Other than that, generics have not really solved an actual problem for me in the real world. Nice to have, but too mush fuss about nothing relevant.
Other than that, generics have not really solved an actual problem for me in the real world. Nice to have, but too mush fuss about nothing relevant.
It's very subjective but my gut feeling is they probably didn't expand their community much by adding generics to the language.
No, it still feels like programming with a blindfold on and one hand tied behind my back. I truly don't get it. I've worked with a lot of languages and paradigms, am not a zealot by any means. Other than fast compiles and easy binary distribution, I don't see any value here, and I see even experienced Go programmers constantly wasting time writing unreadable boilerplate to work around the bad language design.

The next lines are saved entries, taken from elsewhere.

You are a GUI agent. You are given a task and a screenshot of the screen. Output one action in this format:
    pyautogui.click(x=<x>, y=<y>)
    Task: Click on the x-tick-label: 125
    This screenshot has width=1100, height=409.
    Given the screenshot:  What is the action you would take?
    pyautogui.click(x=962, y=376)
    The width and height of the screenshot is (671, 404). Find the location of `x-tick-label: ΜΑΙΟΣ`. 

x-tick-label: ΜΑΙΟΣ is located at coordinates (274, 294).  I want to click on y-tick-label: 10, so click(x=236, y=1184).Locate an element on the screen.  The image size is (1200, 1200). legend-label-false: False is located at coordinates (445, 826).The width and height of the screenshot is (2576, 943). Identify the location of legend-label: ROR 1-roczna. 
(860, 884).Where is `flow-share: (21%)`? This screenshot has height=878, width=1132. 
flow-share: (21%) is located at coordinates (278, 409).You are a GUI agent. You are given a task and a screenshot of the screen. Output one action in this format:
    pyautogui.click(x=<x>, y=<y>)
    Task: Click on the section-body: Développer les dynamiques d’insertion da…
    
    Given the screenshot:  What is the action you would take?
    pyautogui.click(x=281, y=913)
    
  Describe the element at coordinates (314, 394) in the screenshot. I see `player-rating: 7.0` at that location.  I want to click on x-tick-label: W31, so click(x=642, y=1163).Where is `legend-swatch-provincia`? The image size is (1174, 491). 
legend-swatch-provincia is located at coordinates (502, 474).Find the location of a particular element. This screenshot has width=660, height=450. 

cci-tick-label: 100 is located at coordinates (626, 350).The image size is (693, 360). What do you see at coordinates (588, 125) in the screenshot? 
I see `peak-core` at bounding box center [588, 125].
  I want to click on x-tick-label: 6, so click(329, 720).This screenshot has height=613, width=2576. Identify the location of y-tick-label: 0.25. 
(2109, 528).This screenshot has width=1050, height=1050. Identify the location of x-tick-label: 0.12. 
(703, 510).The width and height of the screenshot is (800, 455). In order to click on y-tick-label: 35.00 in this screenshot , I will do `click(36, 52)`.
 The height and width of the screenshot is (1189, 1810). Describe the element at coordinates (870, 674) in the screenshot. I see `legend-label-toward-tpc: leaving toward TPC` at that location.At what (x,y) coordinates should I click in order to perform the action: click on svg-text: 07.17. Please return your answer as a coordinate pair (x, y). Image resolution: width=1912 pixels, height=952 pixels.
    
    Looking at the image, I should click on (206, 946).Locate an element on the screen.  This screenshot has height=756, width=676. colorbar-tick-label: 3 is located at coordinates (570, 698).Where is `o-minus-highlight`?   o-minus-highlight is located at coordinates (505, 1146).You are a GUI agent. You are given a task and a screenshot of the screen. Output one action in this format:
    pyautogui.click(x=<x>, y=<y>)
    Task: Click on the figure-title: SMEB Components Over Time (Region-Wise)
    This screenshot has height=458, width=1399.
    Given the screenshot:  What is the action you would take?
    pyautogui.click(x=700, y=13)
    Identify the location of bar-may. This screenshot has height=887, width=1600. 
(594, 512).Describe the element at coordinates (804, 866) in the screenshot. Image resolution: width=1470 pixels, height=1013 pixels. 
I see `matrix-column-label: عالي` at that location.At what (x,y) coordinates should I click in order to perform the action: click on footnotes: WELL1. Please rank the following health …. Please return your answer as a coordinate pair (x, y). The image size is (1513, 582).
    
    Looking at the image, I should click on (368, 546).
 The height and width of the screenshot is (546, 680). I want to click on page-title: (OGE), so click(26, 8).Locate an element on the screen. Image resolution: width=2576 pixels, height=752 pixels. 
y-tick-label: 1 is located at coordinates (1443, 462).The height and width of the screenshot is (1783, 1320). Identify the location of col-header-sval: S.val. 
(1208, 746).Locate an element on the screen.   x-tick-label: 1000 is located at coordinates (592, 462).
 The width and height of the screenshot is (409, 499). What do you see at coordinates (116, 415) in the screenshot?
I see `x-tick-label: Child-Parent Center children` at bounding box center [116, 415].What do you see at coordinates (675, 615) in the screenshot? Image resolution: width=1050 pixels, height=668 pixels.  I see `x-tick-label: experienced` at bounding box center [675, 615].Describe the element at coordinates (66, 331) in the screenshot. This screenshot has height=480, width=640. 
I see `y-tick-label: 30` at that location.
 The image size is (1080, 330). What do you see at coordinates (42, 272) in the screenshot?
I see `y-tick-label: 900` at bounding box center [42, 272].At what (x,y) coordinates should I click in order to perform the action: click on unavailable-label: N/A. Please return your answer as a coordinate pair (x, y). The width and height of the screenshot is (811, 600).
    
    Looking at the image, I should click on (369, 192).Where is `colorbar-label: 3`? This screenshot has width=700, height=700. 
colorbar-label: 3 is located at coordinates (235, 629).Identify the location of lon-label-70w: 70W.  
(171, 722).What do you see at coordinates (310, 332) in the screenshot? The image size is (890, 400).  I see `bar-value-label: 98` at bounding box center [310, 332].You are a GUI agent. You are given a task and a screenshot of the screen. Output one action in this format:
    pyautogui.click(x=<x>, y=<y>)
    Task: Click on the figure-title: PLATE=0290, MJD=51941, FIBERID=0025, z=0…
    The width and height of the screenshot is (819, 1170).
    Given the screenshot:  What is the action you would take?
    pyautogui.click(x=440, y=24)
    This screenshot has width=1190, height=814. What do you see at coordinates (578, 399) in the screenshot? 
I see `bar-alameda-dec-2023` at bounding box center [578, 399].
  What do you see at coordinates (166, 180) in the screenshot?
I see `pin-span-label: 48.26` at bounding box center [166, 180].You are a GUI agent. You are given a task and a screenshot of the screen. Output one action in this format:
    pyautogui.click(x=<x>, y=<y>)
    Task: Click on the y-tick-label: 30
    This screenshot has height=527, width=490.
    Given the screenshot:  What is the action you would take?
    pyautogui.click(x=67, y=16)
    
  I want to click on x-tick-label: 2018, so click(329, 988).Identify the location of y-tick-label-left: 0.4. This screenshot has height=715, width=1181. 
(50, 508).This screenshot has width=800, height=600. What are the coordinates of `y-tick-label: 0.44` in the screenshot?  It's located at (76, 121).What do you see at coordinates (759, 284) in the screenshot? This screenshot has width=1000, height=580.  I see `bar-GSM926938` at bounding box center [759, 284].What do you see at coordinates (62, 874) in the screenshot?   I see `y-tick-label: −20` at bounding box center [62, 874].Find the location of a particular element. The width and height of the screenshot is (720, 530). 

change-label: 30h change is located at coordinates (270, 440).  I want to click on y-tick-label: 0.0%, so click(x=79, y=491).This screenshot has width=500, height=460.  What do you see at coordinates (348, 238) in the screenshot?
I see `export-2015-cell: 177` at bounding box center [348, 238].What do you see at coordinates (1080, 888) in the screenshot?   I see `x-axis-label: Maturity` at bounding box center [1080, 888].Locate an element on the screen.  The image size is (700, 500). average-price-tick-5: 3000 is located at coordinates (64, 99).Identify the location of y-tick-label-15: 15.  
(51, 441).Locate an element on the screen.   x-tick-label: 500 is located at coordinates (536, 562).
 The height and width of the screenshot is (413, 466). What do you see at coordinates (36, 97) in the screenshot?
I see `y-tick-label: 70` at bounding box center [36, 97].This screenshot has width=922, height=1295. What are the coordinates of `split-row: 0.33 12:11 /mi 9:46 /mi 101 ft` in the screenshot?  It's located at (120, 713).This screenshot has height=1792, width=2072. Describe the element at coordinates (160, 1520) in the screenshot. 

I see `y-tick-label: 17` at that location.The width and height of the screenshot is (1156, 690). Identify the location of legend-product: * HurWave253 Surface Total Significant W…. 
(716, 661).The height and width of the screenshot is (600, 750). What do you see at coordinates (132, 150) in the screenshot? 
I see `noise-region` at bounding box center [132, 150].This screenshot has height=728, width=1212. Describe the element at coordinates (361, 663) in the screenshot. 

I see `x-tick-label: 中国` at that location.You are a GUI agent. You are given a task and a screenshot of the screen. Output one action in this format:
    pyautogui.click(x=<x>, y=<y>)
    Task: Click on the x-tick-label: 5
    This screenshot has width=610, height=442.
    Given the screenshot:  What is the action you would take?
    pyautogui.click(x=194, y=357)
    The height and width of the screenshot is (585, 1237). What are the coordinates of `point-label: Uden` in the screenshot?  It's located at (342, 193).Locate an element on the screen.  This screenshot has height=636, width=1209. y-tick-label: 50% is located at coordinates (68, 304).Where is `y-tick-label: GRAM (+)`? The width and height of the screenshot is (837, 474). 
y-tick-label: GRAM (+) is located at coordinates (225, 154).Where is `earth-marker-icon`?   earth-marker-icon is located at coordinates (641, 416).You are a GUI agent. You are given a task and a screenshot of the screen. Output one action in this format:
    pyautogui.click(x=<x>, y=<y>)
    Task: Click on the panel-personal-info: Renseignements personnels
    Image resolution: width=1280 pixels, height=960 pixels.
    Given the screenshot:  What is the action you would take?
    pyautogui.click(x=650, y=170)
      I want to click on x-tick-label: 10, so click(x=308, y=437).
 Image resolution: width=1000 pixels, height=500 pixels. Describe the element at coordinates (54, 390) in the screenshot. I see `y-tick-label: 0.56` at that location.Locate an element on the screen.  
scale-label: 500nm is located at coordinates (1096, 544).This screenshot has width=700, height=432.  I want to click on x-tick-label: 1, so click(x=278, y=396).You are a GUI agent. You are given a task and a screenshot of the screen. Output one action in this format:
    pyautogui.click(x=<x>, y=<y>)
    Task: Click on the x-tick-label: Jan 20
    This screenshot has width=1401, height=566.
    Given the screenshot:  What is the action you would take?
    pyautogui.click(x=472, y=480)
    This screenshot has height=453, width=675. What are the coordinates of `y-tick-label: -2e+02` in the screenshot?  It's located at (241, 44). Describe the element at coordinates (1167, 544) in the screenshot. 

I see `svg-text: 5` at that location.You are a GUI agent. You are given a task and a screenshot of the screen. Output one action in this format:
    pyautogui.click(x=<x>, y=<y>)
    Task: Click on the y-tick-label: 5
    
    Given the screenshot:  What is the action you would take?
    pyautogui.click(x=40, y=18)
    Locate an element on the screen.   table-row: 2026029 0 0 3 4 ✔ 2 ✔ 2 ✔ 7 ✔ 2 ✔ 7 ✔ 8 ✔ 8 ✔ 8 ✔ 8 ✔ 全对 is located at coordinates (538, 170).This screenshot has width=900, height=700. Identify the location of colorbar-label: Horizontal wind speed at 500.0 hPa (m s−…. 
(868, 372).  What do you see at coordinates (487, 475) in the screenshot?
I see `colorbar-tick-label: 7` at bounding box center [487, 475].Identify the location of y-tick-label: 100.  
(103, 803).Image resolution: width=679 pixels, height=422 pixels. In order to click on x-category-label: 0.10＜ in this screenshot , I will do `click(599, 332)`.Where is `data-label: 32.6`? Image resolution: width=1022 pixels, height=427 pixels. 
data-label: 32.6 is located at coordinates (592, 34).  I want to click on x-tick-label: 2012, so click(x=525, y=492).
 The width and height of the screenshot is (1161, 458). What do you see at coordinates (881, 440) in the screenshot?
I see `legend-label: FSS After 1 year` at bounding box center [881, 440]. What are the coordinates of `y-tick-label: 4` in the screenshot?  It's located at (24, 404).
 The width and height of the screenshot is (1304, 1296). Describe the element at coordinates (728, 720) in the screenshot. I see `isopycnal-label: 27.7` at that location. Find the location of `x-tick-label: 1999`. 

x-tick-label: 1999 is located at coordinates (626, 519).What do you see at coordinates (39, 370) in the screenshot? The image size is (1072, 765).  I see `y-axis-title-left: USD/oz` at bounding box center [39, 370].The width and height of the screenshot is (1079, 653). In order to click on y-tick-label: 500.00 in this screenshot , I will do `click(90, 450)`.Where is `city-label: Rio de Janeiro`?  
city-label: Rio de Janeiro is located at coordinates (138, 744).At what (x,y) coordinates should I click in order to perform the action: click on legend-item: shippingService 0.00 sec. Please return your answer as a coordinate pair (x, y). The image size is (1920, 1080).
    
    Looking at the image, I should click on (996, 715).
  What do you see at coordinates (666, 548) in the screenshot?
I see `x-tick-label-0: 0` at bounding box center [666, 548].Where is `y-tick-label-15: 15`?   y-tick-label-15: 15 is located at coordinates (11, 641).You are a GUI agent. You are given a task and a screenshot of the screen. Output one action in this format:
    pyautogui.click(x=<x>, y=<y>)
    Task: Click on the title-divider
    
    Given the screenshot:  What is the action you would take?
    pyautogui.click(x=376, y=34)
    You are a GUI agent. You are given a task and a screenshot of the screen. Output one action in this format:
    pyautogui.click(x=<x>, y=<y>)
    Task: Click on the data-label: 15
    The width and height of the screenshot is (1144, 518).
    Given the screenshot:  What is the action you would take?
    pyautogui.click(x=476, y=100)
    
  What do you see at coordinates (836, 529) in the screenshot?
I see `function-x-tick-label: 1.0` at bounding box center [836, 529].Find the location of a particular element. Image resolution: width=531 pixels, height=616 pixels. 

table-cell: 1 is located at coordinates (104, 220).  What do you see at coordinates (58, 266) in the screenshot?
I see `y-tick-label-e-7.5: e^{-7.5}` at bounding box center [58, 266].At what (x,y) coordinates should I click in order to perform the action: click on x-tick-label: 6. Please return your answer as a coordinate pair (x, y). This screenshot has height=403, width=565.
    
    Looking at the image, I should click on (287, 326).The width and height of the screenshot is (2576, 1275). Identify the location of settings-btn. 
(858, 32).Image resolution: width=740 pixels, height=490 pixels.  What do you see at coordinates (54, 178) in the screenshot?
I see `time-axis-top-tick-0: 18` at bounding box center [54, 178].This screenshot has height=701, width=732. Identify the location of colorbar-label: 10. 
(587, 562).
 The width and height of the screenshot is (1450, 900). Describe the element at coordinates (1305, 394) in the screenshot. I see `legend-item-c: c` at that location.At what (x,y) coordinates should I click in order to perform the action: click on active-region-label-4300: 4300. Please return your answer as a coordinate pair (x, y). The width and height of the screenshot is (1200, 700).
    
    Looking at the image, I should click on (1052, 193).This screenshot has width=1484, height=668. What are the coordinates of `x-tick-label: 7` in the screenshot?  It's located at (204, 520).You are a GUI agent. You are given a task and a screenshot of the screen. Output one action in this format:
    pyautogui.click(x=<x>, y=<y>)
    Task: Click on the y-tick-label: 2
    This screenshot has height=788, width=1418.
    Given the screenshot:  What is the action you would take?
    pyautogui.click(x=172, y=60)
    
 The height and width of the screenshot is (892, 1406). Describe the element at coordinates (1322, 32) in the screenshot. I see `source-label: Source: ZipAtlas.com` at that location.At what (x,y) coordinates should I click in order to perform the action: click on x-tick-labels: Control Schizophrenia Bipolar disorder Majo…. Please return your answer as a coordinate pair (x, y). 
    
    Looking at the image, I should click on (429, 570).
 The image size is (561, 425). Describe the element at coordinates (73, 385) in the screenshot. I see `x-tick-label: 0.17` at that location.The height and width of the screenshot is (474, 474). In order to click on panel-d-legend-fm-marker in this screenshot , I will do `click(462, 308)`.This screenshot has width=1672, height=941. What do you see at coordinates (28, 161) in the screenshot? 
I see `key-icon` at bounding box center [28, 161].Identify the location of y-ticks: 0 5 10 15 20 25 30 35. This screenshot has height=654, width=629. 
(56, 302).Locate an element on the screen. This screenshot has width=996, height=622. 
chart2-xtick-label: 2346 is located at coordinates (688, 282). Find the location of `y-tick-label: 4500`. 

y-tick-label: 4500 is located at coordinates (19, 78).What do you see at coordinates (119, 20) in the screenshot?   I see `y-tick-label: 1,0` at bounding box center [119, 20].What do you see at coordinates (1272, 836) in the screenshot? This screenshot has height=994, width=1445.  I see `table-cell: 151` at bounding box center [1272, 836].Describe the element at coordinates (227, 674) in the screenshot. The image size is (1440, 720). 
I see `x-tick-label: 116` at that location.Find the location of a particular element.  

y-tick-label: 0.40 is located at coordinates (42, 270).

I know I must be missing something because some people much smarter than me like this language, but... what is it?
If you "other than" two huge-for-many-use-cases good things, sure, it might look bad. ;)
But I would add good overall performance and in particular straightforward flexible concurrency support to the list of good things.
And IMO once you're in the set of "things with good perf" there's generally a lot of "boilerplate" of one sort or another anyway.
I still remember people gaslighting everyone that any feature Go had was ESSENTIAL, and every feature Go didn't have was USELESS or too complicated for mere mortals "delivering value".
And the fast compiles at least are in big parts because the language is so horrendously basic. Can't get hung up on checking type constraints if you barely have any.
I'd say this is still the norm in discourse around Go, it's just that the goalposts have moved somewhat since it has more features now.